Stored data entries
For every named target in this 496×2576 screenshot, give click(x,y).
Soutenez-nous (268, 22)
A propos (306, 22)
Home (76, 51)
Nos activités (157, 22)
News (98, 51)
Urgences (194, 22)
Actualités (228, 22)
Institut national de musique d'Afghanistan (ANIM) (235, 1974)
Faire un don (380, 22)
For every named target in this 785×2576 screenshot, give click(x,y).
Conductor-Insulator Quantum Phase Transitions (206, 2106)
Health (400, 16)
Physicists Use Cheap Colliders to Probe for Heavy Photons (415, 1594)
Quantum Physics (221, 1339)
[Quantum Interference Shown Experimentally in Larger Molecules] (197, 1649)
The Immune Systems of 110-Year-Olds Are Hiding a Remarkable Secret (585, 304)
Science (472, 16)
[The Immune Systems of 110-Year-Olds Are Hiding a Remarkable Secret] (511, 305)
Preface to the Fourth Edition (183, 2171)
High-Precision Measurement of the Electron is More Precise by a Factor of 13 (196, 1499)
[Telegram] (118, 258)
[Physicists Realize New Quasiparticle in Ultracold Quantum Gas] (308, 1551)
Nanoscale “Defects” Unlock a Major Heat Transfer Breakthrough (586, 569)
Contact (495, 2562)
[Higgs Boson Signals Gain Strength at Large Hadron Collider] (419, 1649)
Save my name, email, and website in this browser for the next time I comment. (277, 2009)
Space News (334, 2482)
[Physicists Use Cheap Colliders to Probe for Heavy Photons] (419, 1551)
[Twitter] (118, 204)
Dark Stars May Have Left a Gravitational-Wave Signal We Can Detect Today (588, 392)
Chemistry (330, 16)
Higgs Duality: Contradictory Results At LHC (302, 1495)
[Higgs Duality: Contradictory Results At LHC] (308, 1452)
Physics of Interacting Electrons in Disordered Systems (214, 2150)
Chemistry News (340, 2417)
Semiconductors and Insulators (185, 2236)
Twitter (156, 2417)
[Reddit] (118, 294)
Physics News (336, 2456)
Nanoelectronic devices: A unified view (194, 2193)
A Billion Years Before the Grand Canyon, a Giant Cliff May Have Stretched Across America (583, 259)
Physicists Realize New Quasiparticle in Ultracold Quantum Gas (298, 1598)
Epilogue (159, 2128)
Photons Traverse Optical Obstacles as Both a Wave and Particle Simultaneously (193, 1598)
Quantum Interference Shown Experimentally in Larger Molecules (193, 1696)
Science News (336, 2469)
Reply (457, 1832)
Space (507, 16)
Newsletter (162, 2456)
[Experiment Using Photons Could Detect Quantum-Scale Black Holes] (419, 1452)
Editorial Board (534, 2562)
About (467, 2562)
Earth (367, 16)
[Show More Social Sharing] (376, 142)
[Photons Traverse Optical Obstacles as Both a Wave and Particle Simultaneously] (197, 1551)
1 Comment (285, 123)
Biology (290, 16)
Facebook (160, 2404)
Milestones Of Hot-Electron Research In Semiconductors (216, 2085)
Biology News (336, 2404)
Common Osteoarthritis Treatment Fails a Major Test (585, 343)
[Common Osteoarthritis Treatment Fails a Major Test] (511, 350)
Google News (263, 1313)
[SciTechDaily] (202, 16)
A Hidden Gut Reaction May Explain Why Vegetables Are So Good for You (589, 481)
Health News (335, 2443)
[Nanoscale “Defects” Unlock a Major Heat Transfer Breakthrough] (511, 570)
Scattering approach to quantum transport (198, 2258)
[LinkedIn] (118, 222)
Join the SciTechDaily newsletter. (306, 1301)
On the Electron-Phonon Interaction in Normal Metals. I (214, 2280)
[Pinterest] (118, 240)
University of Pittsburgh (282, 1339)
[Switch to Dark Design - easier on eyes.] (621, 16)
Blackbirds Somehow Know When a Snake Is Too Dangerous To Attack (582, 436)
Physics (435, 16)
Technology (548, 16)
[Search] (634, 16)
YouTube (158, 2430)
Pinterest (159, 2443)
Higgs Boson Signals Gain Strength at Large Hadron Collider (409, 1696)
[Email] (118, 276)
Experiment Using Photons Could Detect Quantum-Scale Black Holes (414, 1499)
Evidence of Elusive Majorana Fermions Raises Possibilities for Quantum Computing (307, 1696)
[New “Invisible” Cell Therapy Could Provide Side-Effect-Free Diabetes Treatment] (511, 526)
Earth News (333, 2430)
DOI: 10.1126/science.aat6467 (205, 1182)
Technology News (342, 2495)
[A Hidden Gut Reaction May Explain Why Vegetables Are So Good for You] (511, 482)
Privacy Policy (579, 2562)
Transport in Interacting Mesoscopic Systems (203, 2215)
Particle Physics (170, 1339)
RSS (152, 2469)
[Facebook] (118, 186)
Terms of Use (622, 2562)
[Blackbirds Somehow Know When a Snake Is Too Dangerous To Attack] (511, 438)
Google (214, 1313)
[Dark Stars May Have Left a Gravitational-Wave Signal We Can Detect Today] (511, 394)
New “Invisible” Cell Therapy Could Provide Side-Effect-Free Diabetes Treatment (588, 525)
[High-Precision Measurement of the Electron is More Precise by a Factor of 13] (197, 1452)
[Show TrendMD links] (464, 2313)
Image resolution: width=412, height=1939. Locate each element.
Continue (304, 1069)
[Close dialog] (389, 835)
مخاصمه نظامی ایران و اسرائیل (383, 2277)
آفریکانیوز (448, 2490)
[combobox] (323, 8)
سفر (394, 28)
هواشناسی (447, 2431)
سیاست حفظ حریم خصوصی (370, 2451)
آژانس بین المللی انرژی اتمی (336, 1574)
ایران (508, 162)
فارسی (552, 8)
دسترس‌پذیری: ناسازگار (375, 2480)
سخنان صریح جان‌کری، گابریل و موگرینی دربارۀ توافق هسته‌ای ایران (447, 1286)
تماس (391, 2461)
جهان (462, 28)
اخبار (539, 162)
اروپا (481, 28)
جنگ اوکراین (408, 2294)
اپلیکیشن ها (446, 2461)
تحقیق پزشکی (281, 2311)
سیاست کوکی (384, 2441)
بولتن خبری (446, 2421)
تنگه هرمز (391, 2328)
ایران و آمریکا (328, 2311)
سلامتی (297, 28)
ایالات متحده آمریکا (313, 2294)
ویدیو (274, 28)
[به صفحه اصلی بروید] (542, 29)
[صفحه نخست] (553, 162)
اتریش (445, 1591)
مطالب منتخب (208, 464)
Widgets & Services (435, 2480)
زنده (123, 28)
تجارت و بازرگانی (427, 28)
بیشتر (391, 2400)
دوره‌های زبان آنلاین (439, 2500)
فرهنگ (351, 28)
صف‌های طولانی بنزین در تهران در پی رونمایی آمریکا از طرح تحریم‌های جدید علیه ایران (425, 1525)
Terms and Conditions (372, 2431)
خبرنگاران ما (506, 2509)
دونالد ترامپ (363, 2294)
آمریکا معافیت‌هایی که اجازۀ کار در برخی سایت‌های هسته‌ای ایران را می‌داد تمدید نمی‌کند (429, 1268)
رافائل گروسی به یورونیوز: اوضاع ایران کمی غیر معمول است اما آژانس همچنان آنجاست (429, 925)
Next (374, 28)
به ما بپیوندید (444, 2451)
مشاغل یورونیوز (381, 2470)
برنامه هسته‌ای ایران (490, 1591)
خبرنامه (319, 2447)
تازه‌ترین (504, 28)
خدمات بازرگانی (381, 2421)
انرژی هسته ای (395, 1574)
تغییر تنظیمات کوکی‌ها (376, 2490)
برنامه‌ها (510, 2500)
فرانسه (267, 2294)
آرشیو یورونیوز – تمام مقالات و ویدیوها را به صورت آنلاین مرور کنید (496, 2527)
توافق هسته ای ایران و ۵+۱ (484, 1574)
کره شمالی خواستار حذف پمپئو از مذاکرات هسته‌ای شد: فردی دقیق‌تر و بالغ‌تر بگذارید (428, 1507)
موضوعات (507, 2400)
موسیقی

● PROBLEM TO WORK ON: Look through the records above and please copy every line in which the string "Physics" occurs.

● OUTPUT BELOW:
Quantum Physics (221, 1339)
Physics of Interacting Electrons in Disordered Systems (214, 2150)
Physics News (336, 2456)
Physics (435, 16)
Particle Physics (170, 1339)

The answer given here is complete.